SUPPLIED TEXT:

--- start ---

[Tutorial] An interesting counting problem related to square product

The statement:

Given three integers $$$n, k, p$$$, $$$(1 \leq k \leq n < p)$$$.

Count the number of array $$$a[]$$$ of size $$$k$$$ that satisfied

$$$1 \leq a_1 < a_2 < \dots < a_k \leq n$$$
$$$a_i \times a_j$$$ is perfect square $$$\forall 1 \leq i < j \leq k$$$

Since the number can be big, output it under modulo $$$p$$$.

For convenient, you can assume $$$p$$$ is a large constant prime $$$10^9 + 7$$$

Notice that in this blog, we will solve in $$$O(n)$$$ for general $$$k$$$ from the original task

For harder variants you can see in this blog [Variants] An interesting counting problem related to square product

Solution for k = 1

The answer just simply be $$$n$$$

Solution for k = 2

Problem

Given $$$n (1 \leq n \leq 10^6)$$$, count the number of pair $$$(a, b)$$$ that satisfied

$$$1 \leq a < b \leq n$$$
$$$a \times b$$$ is a perfect square.

Since the number can be big, output it under modulo $$$10^9 + 7$$$.

You can submit here: https://lqdoj.edu.vn/problem/aicprtsp2.

Examples

Example 1

Input 1:

Output 1:

Explanation 1:

There are no satisfied integer pair $$$(a, b)$$$ that $$$1 \leq a < b \leq 1$$$

Example 2

Input 2:

Output 2:

Explanation 2:

There are $$$4$$$ satisfied pairs: {$$$1, 4$$$}, {$$$1, 9$$$}, {$$$2, 8$$$}, {$$$4, 9$$$}.

--- end ---

WRITTEN PROBLEM 1: In the square-product counting tutorial, what time complexity does the blog say it will solve the original task in for general k?
WRITTEN PROBLEM 2: Continue the square-product counting tutorial from its last sentence.
The entries after the square-product counting tutorial are separate material.

RECORDED INFORMATION:
--- start ---

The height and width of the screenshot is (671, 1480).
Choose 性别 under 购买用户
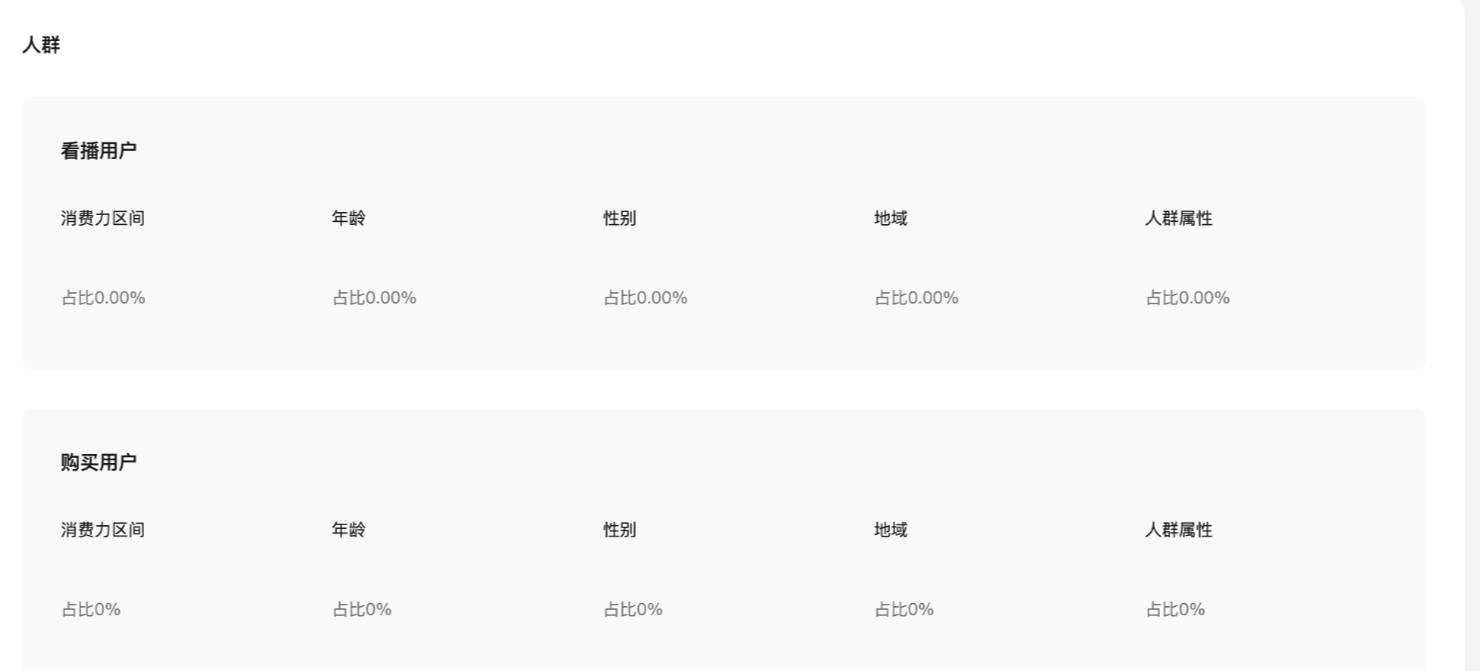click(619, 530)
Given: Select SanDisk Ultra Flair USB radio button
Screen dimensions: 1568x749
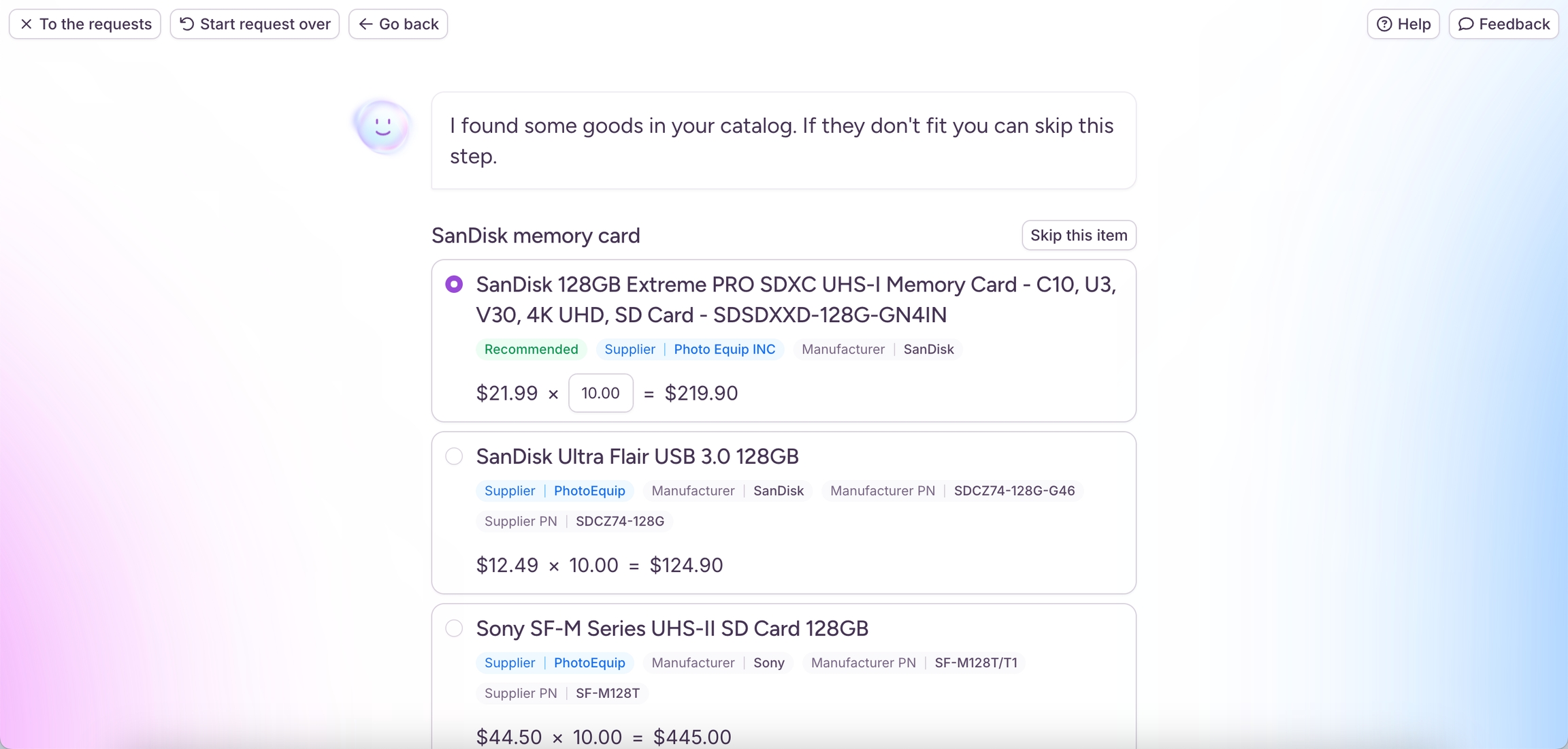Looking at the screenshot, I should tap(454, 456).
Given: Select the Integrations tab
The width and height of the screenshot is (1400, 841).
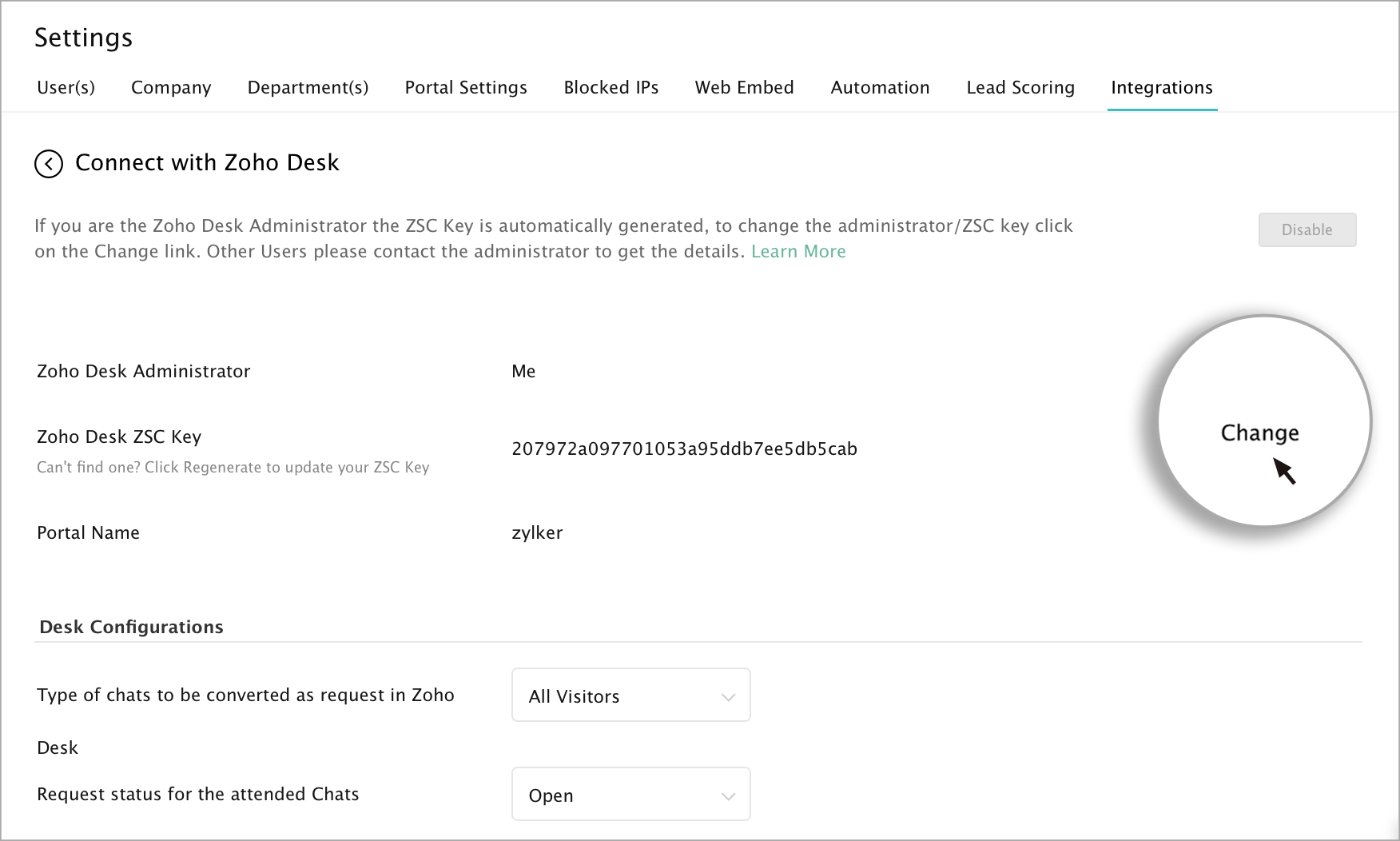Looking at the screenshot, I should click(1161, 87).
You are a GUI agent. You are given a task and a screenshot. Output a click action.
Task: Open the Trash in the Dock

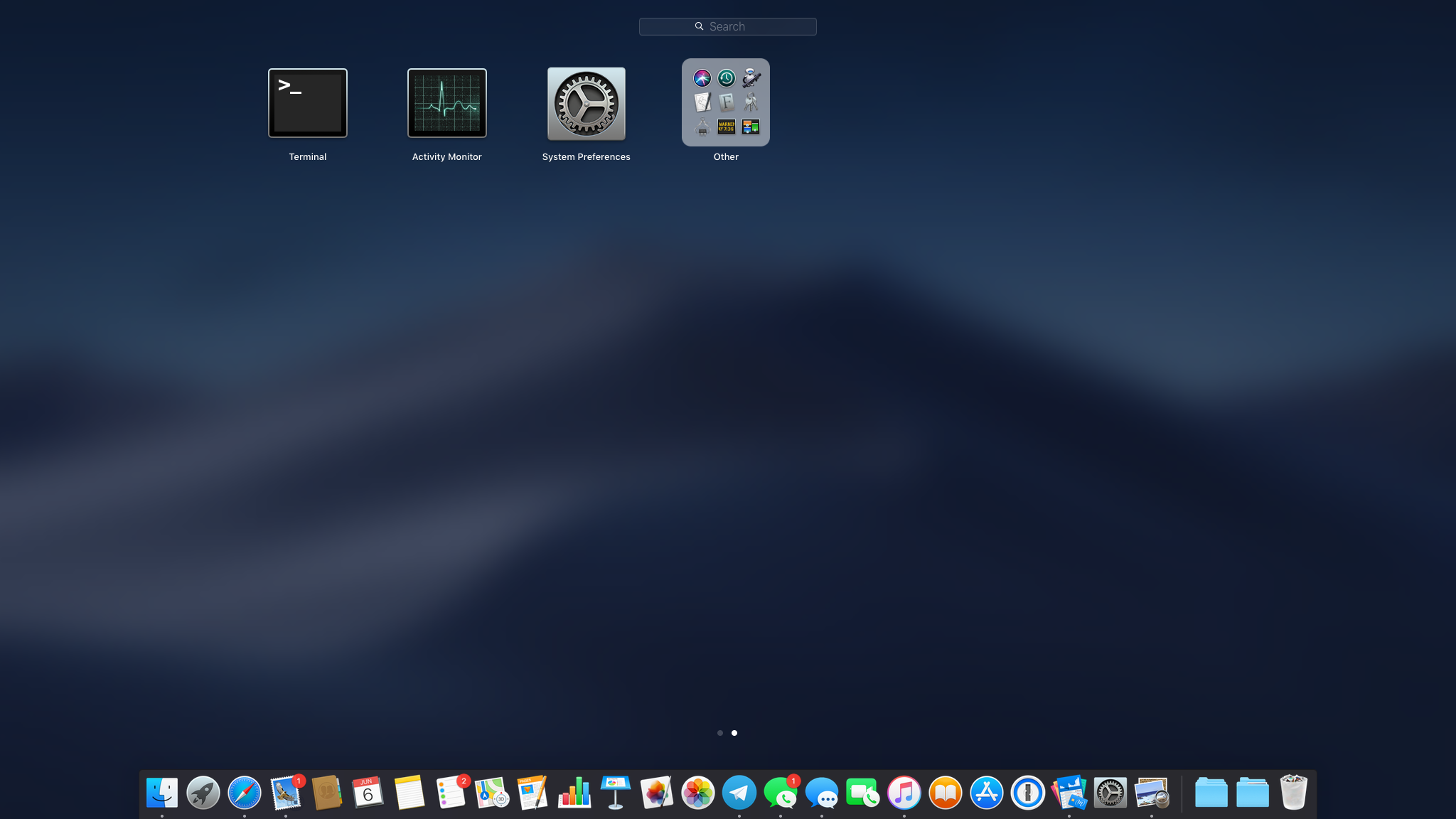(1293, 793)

--- end ---

FINAL ANSWER 1: $$$O(n)$$$

FINAL ANSWER 2:
Example 3

Input 3:

Output 3:

Explanation 3:

There are $$$16$$$ satisfied pairs: {$$$1, 4$$$}, {$$$1, 9$$$}, {$$$1, 16$$$}, {$$$1, 25$$$}, {$$$2, 8$$$}, {$$$2, 18$$$}, {$$$3, 12$$$}, {$$$4, 9$$$}, {$$$4, 16$$$}, {$$$4, 25$$$}, {$$$5, 20$$$}, {$$$6, 24$$$}, {$$$8, 18$$$}, {$$$9, 16$$$}, {$$$9, 25$$$}, {$$$16, 25$$$}.

Algorithm

We need to count the number of pair $$$(a, b)$$$ that $$$1 \leq a < b \leq n$$$ and $$$a \times b$$$ is perfect square.

Every positive integer $$$x$$$ can be represent uniquely as $$$x = u \times p^2$$$ for some positive integer $$$u, p$$$ and $$$u$$$ as small as possible ($$$u$$$ is squarefree number).

Let represent $$$x = u \times p^2$$$ and $$$y = v \times q^2$$$ (still, minimum $$$u$$$, $$$v$$$ ofcourse).

We can easily proove that $$$x \times y$$$ is a perfect square if and if only $$$u = v$$$.

So for a fixed squarefree number $$$u$$$. You just need to count the number of ways to choose $$$p^2$$$.

The answer will be the sum of such ways for each fixed $$$u$$$.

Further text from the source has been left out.